EXERCISES |
A - In the passage on antireflux surgery, how many statements did the expert group develop for the ICARUS Guidelines?
B - Please go on with the passage on antireflux surgery, starting after its last sentence.

START PASSAGE TO READ

While antireflux surgery is often proposed to patients with proton pump inhibitor-refractory GERD, a subgroup of patients remains symptomatic or experiences late complications of surgery, such as dyspepsia or dumping syndrome. “To select patients who will benefit most from surgery, and to minimize complication risk, we believe good selection of patients is pivotal,” explains Jan Tack, MD, PhD. With no international consensus guidelines on the clinical criteria and additional technical examinations used in patient selection for antireflux surgery, Dr. Tack and 34 other expert gastroenterologists, surgeons, and physiologists developed 37 statements for the International Consensus Regarding Preoperative Examinations and Clinical Characteristics Assessment to Select Adult Patients for Antireflux Surgery (ICARUS) Guidelines. Published in Gut, the guidelines aimed at summarizing knowledge on selection criteria.

END PASSAGE TO READ
START DATA UNDER STUDY

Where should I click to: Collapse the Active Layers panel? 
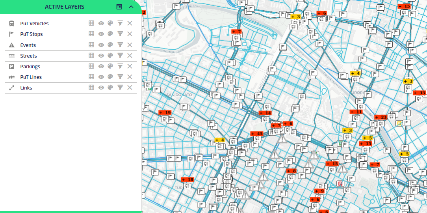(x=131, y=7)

END DATA UNDER STUDY
START DATA UNDER STUDY

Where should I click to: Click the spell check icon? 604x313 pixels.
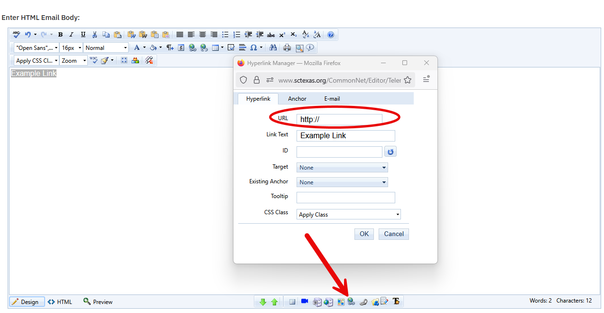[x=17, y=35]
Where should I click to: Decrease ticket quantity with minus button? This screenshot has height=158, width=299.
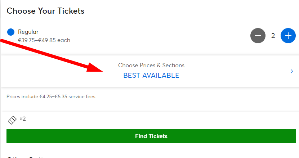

END DATA UNDER STUDY

WRITTEN RESPONSES |
A - 37 statements.

B -
Patient Characteristics

We believe the best candidates for anti-reflux surgery are those that experience typical reflux symptoms, and who have a response of their symptoms with acid suppressive therapy,” says Dr. Pauwels. “Patients with a hiatal hernia, patients with esophagitis grade B or higher, and patients with Barrett’s esophagus are good candidates for anti-reflux surgery (Table).”

In explaining why patients who respond well to medication are good candidates for surgery, Dr. Pauwels says that these patients have symptoms that are most likely caused by acid reflux and therefore highly likely to respond well to anti-reflux surgery, which “creates an extra barrier through which reflux of any acidity cannot occur. Of course, a patient who responds well to medication also has the option of long-term medical therapy, but not everyone wants to do this.”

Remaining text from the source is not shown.